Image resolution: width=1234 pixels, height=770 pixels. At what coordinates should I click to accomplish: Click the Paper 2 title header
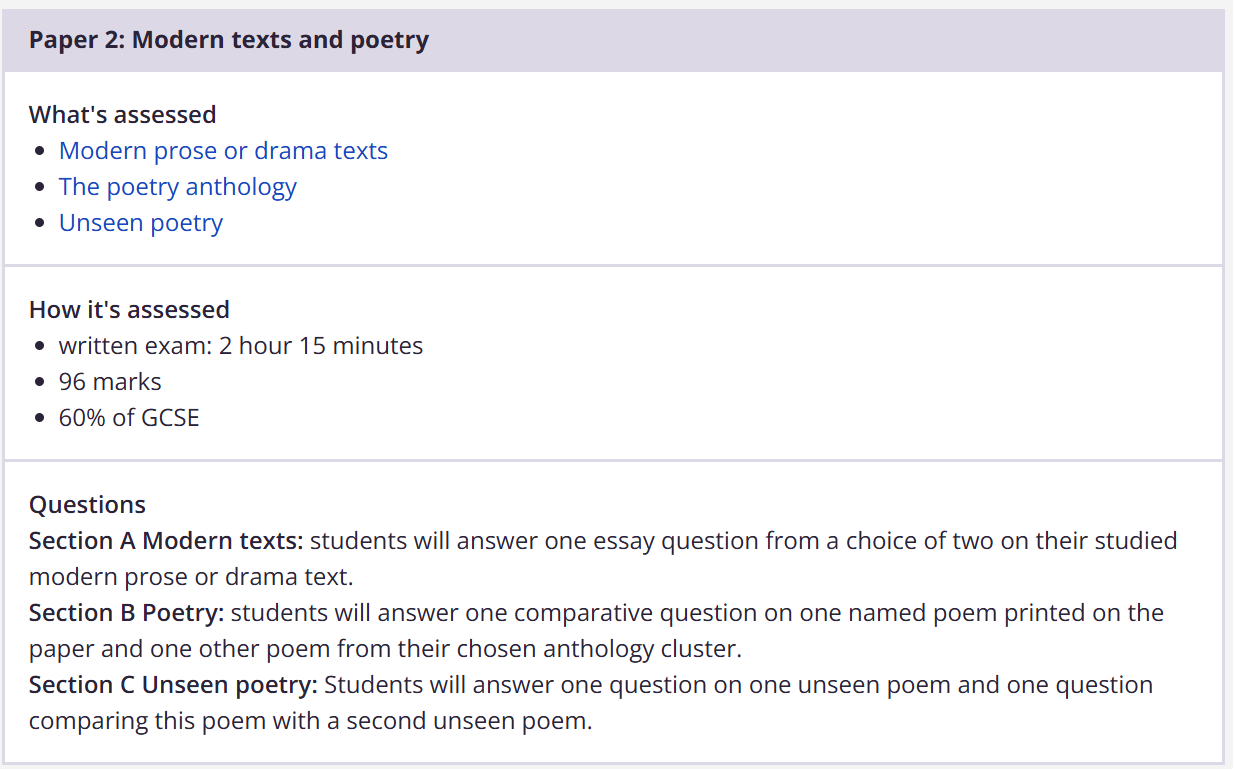228,40
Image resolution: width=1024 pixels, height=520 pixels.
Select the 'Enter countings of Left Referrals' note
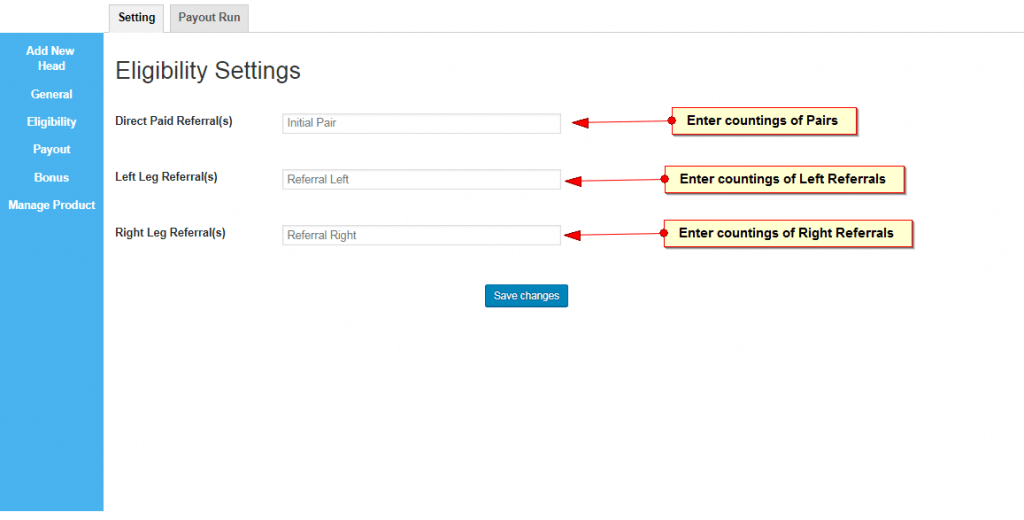pyautogui.click(x=783, y=179)
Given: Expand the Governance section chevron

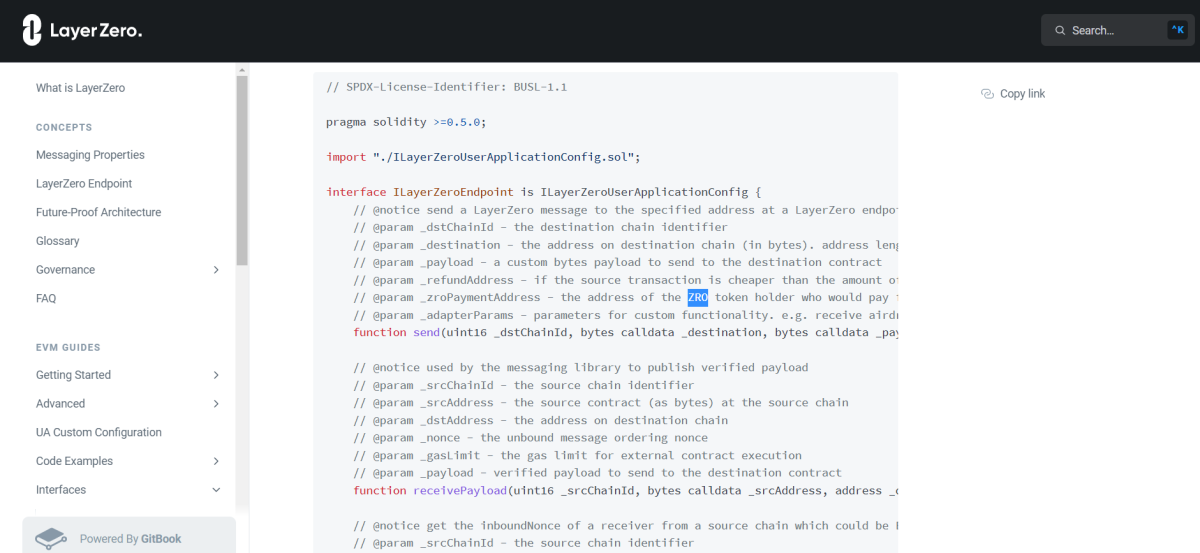Looking at the screenshot, I should [216, 270].
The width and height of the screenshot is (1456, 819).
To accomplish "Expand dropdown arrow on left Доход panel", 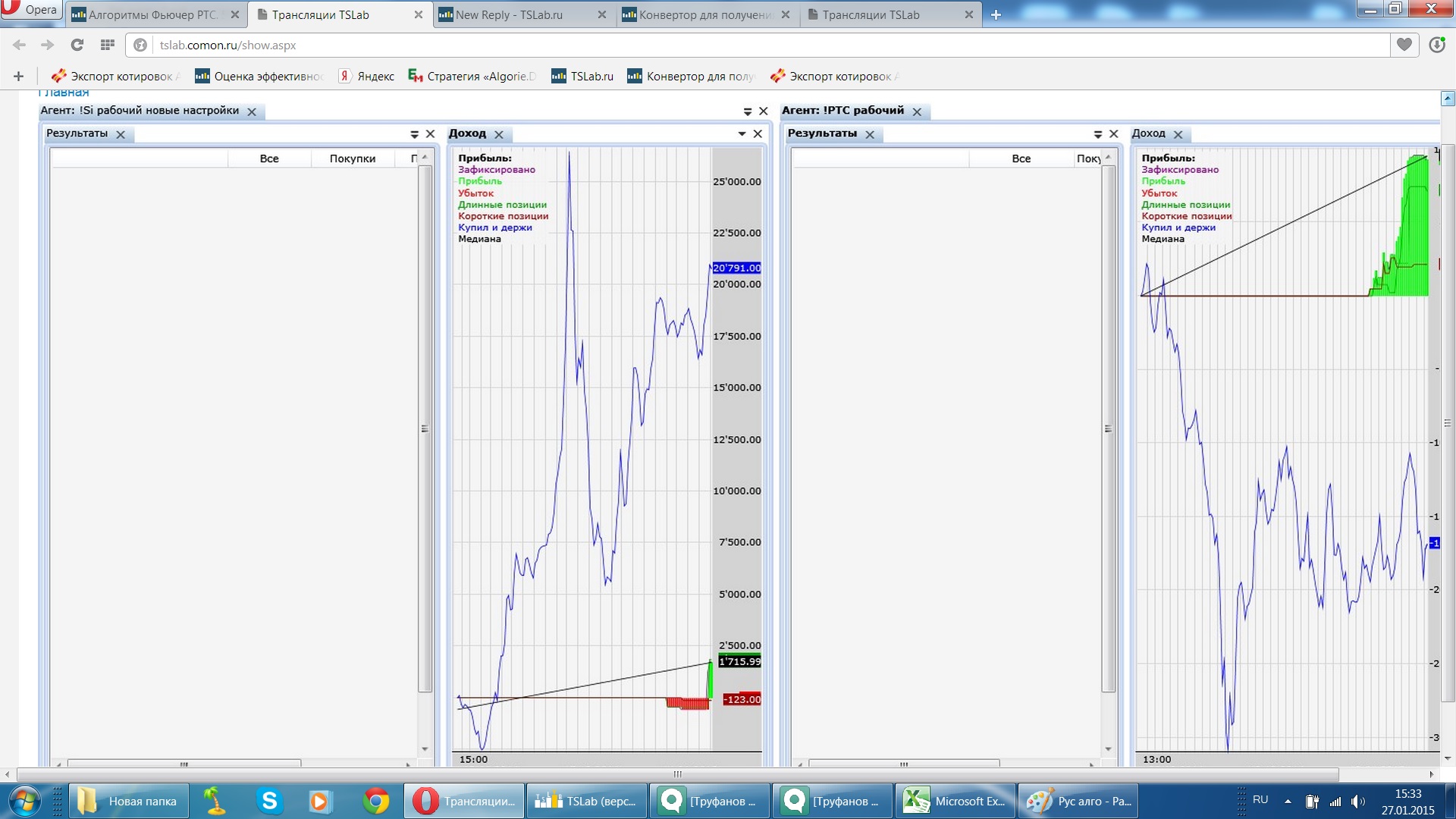I will [x=742, y=133].
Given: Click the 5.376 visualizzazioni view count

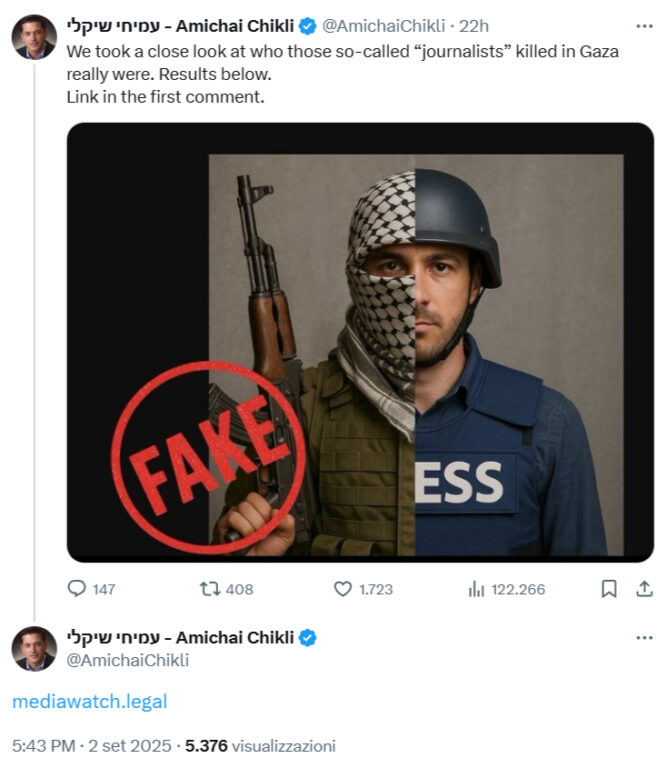Looking at the screenshot, I should [261, 745].
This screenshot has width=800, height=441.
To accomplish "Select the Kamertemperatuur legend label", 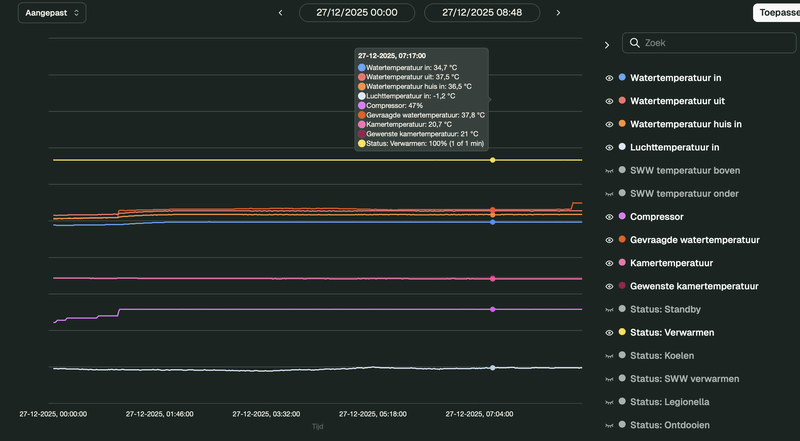I will pos(671,263).
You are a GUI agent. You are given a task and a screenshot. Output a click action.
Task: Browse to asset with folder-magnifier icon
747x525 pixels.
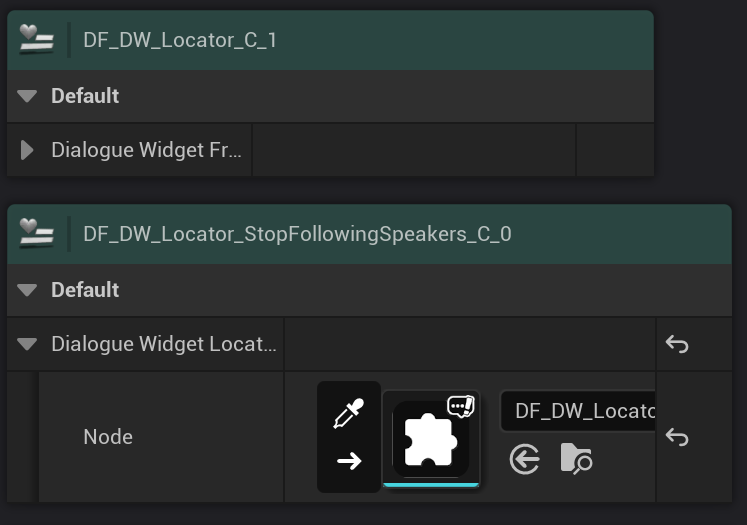[576, 459]
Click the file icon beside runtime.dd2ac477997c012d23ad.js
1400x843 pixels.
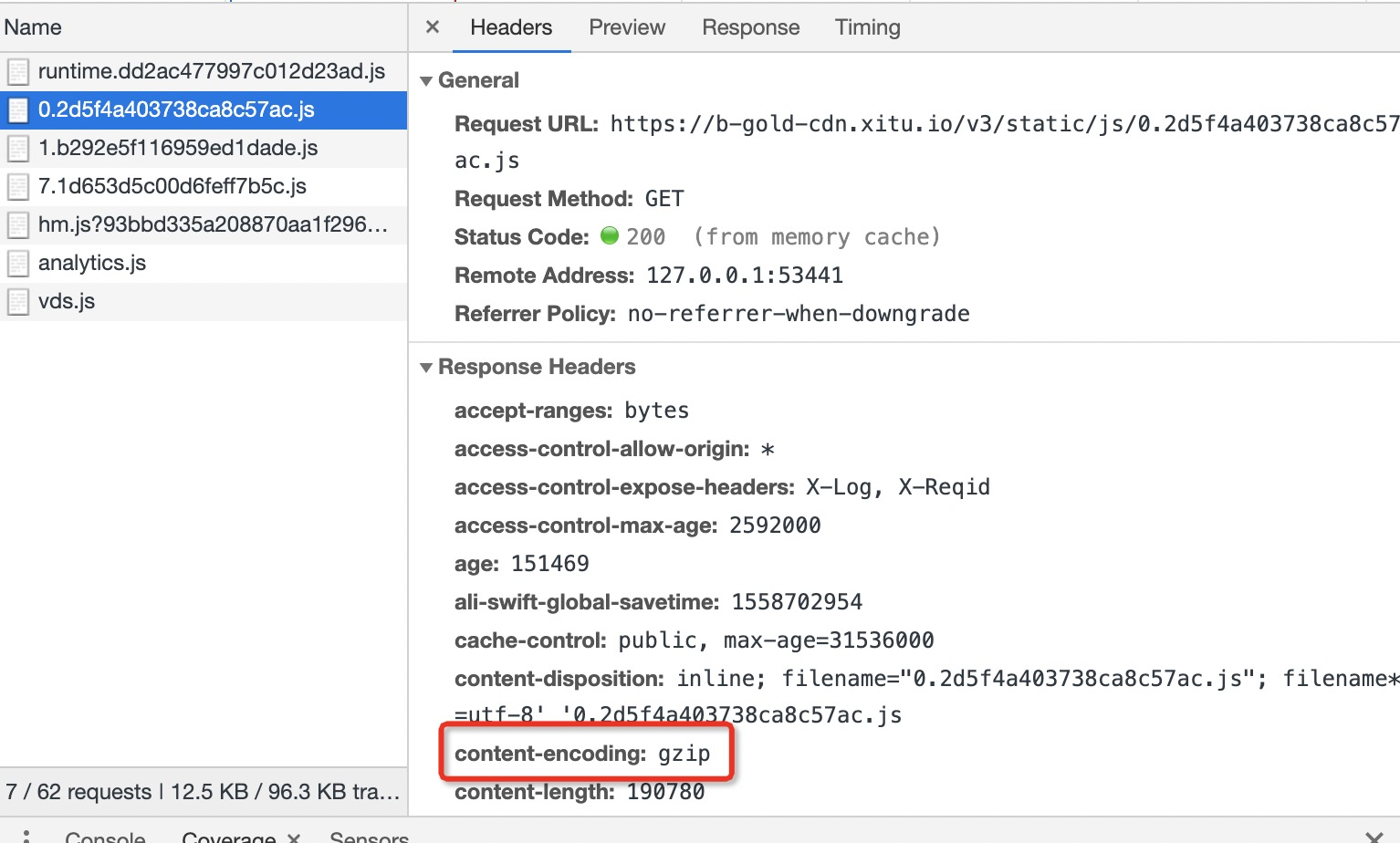[x=18, y=72]
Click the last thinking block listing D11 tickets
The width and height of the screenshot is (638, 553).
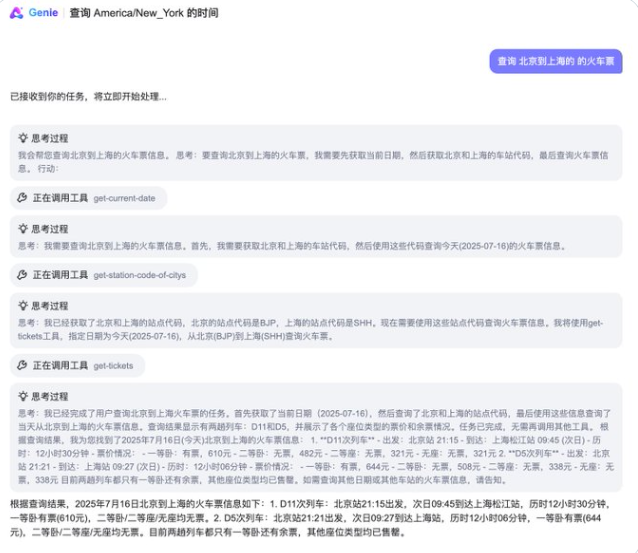click(x=318, y=438)
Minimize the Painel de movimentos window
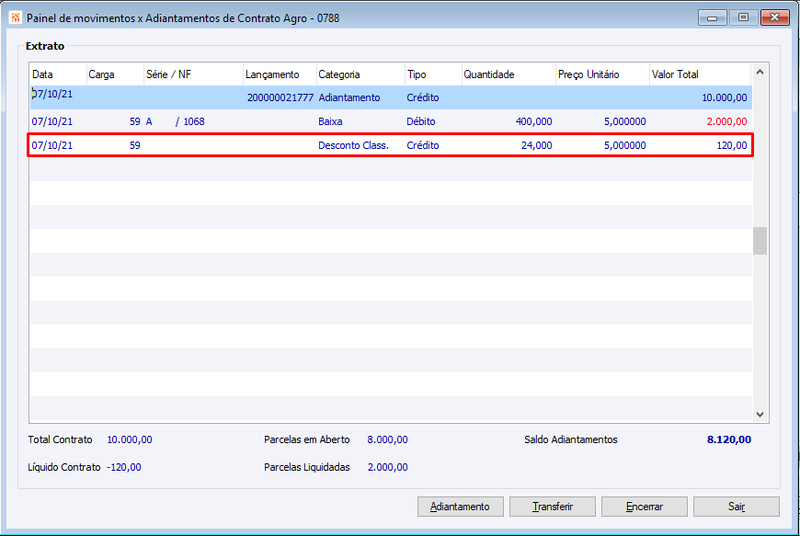 click(x=712, y=18)
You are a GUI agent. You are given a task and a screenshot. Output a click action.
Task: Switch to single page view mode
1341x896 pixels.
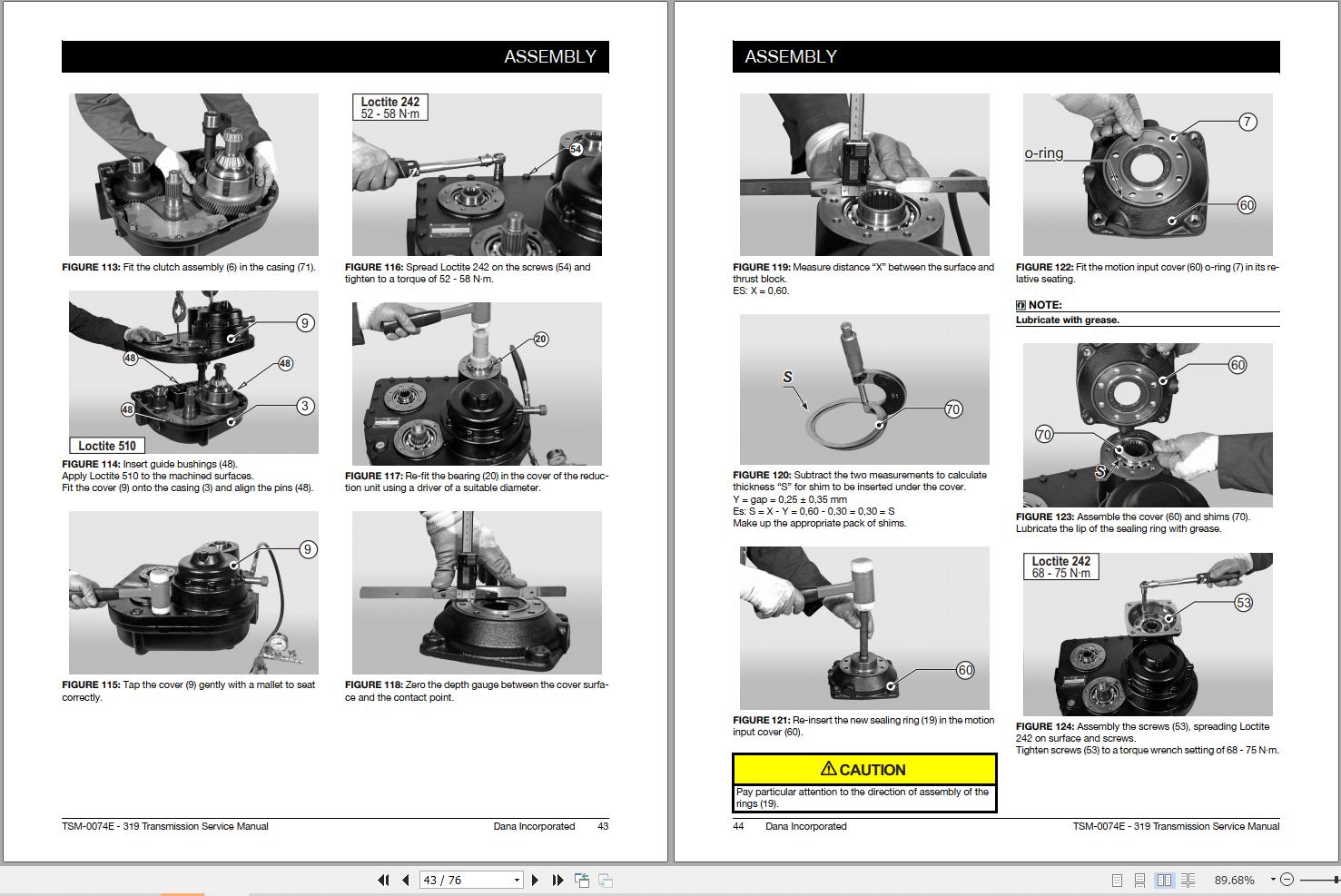1116,879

⁂

▸ **WHAT THIS TASK INVOLVES**
Render everything from the start of the records down to the line containing "Looking at the screenshot, I should [216, 270]." as a Markdown table with columns No. and Text. Number each non-blank line, skip blank lines, and omit the pictures.

▸ **EXERCISE RESULT**
| No. | Text |
|---|---|
| 1 | Image resolution: width=1234 pixels, height=770 pixels. At what coordinates should I click to accomplish: Click the Paper 2 title header |
| 2 | 228,40 |
| 3 | Image resolution: width=1024 pixels, height=520 pixels. |
| 4 | Select the 'Enter countings of Left Referrals' note |
| 5 | pyautogui.click(x=783, y=179) |
| 6 | Given: Expand the Governance section chevron |
| 7 | Looking at the screenshot, I should [216, 270]. |